Kandiyohi County employees heading back to the office by June 1 with gradual transition now underway
With changes to the state emergency executive order being made, Kandiyohi County will begin transitioning back to fully in-person working. The Kandiyohi County Board of Commissioner withdrew a motion allowing employees to work from home. Employees will be required to be back fully in the office by June 1.
WILLMAR — Employees of Kandiyohi County , some of whom have been able to work from home over the past year due to the governor's executive order and a temporary approval from the Kandiyohi County Board , will soon be expected to return to the office.
In mid-March, Minnesota Gov. Tim Walz amended his executive order that ordered employers to allow employees to work from home whenever possible due to the coronavirus . The amended order, which took effect April 15, highly recommends employers allow workers to work from home, but no longer mandates it.
Due to these changes, at the April 7 meeting of the County Board, the commissioners rescinded the temporary approval that allowed some employees to work from home, starting a two-month transition period at Kandiyohi County. Employees will be required to be back fully in the office by June 1.
"We will be transitioning to a hybrid approach from April 15 to May 28, to slowly bring all of our employees back in the office, if they aren't already in the office," said Larry Kleindl, county administrator.
The vast majority of the county's employees, due to the nature of their jobs, have either been working from the office since the start of the pandemic or returned some time ago.
"Most of our employees are already back in the office. Over 75 percent are back in the office full time," Kleindl said.

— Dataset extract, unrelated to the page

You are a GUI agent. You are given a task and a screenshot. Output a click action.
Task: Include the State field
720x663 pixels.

Kleindl said he wanted to give those employees still working from home ample time to get affairs in orders, such as day care for children, along with the chance to get vaccinated, before mandating a return to the office. Supervisors can ask employees to return to the office prior to June 1.
"It gives employees plenty of time" to get ready to return, Kleindl said.

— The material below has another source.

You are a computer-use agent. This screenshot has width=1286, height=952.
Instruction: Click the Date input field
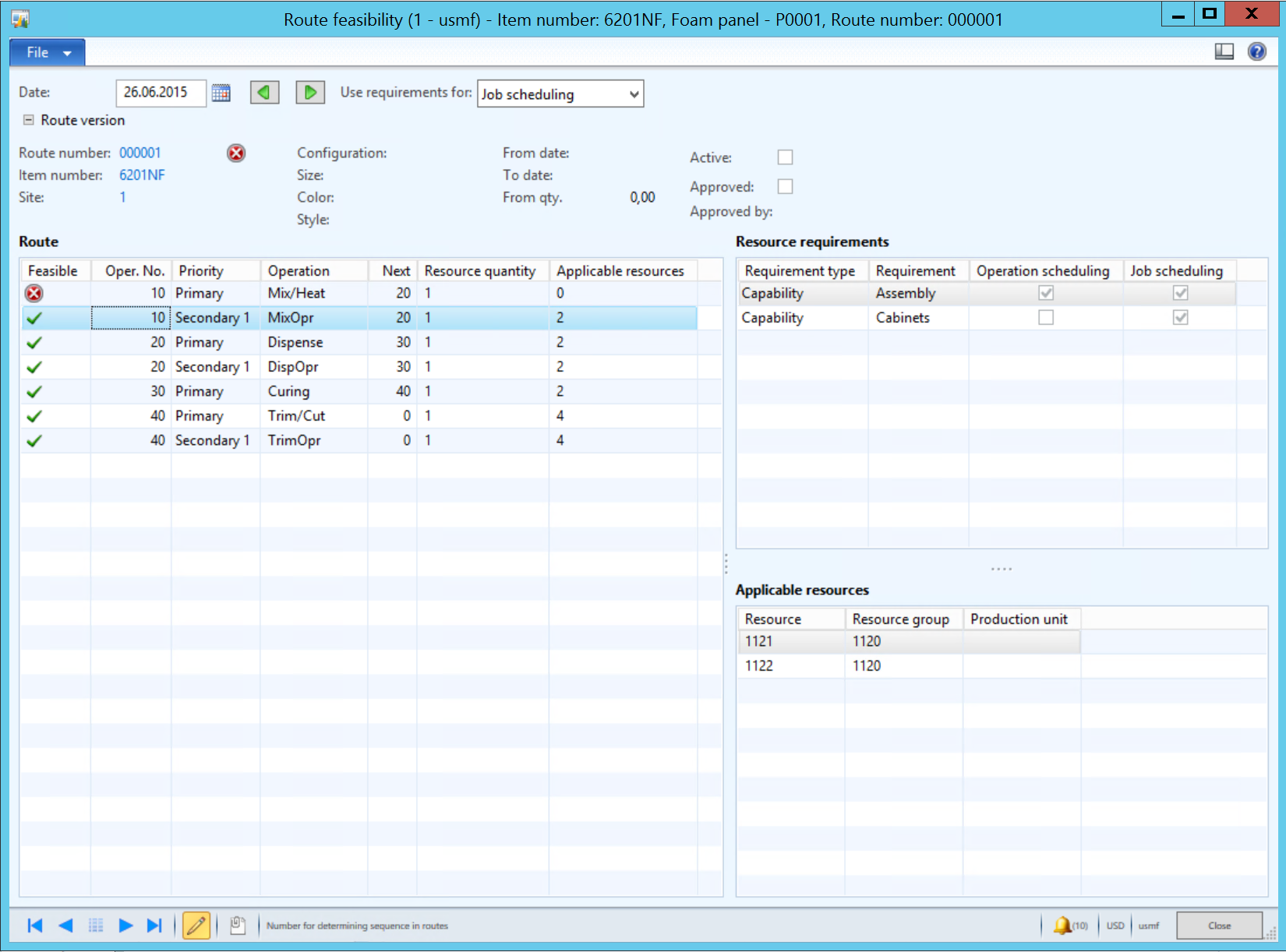pos(160,93)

If an employee chooses not to return to the office, that could lead to dismissal, Kleindl said.
"This is a condition of employment, to be in the office," Kleindl said.
Prior to the pandemic, Kandiyohi County did not have a work-from-home policy and technically still does not. Kleindl said he and staff are in the process of creating such a policy, with the hope to allow some employees the chance to work from home, but only if their job can be done correctly and efficiently outside of the office setting.

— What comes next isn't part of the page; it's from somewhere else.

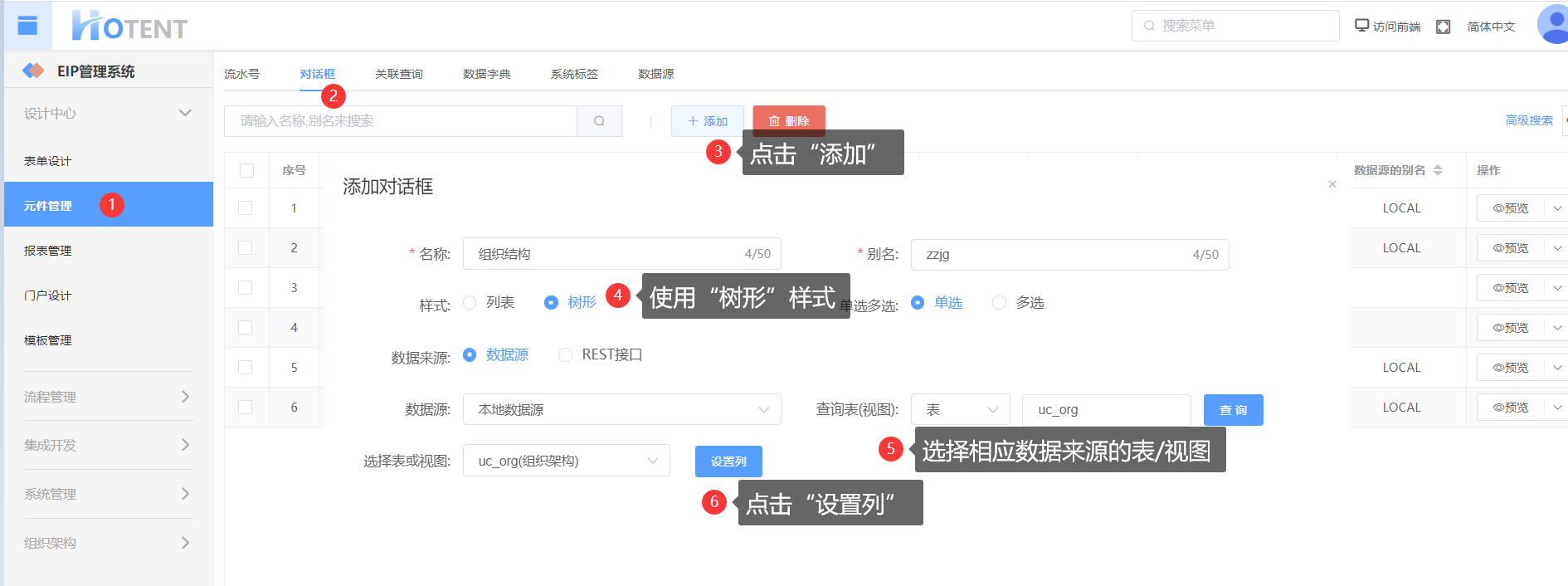Click the 名称 input field
The height and width of the screenshot is (586, 1568).
[606, 254]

"It has to work for Kandiyohi County. We will vet this thing to death," Kleindl said. "We take this very seriously. We want to make it right."
The commissioners unanimously passed the motion to rescind the temporary work-from-home approval.
"It is real exciting to have this brought to us, that we are at this stage," said Commissioner Corky Berg. "We're going back to somewhat normal."
The board also supports creating a work-from-home policy, feeling it could be beneficial.
"I know it doesn't work for everybody," said Commissioner Roger Imdieke. "For those it does work, it could be more productive."